A549 human epithelial cells expressing human ALX receptors (A549hALX) were exposed to BALF from HD, NSA, or SA subjects (24 hours, 37°C, 5% CO2) and IL-8 levels were measured in the cell-free supernatant by ELISA (see Methods). (A) Mean levels of LXA4, 15-epi-LXA4, and SAA in BALF from n = 15 subjects used for A549hALX cell incubations are shown in stacked bar graphs and the relative proportions are noted in pie charts. (B) IL-8 production by A549hALX cells was measured after incubation with saline control or SAA (2.5 ng/ml or 10 ng/ml) for 24 hours. (C) IL-8 production by A549hALX cells was measured after 24 hours of exposure to BALF from HD (n = 3), NSA (n = 6), or SA (n = 5) and is expressed as an increase relative to saline controls.

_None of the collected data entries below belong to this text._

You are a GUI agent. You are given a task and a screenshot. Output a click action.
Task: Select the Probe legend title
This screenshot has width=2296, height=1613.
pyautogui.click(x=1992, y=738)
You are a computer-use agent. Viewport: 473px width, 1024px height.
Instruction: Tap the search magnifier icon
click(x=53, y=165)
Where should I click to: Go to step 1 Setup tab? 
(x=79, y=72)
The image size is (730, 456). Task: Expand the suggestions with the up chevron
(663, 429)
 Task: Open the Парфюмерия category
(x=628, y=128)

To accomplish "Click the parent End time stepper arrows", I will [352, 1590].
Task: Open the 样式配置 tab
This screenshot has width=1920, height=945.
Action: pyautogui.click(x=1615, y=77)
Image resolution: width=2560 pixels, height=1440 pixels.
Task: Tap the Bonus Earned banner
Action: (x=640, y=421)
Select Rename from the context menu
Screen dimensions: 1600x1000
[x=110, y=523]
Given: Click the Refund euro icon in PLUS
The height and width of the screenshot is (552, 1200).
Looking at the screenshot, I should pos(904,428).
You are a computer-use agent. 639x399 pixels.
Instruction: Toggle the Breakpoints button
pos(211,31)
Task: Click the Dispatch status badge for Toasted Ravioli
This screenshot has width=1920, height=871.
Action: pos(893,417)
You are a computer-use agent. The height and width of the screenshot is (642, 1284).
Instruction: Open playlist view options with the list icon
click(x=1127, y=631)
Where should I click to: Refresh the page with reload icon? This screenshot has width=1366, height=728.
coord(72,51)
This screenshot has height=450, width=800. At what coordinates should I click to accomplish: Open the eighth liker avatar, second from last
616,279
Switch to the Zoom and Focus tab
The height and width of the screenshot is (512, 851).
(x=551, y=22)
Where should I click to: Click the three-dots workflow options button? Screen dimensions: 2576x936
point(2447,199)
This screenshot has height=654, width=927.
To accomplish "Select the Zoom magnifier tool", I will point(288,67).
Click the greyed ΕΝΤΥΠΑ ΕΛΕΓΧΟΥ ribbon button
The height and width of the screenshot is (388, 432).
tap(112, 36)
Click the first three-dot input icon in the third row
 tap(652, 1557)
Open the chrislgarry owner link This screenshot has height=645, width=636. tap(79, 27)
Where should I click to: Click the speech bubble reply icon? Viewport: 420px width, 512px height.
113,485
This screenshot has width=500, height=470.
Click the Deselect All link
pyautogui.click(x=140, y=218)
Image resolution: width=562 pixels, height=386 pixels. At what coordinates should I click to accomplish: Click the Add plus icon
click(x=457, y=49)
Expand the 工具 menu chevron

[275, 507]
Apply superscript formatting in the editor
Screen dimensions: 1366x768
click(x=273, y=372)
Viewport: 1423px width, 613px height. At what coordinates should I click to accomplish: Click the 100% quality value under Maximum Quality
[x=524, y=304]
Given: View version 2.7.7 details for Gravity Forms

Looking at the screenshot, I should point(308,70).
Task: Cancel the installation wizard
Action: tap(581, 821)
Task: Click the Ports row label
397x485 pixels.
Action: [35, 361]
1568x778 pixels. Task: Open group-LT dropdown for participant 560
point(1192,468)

Incubations with BALF without an increase in IL-8 production relative to saline control were assigned a value of zero. (D) A549hALX epithelial cells were exposed to BALF from subjects with endogenous levels that were LXA4hiSAAlo (n = 5) or LXA4loSAAhi (n = 6) followed by exposure to exogenous 15-epi-LXA4 (100 nM). Percentage inhibition of IL-8 production after 15-epi-LXA4 exposure was calculated. *P < 0.05, ****P < 0.001 by (B) 1-way ANOVA, (C) Kruskal-Wallis test, and (D) Mann-Whitney test. ALX, airway lipoxin A4 receptor; LXA4, lipoxin A4; 15-epi-LXA4, 15-epimer lipoxin A4; SAA, serum amyloid A; HD, healthy donors; NSA, nonsevere asthma; SA, severe asthma; IL-8, interleukin-8; BALF, bronchoalveolar lavage fluid.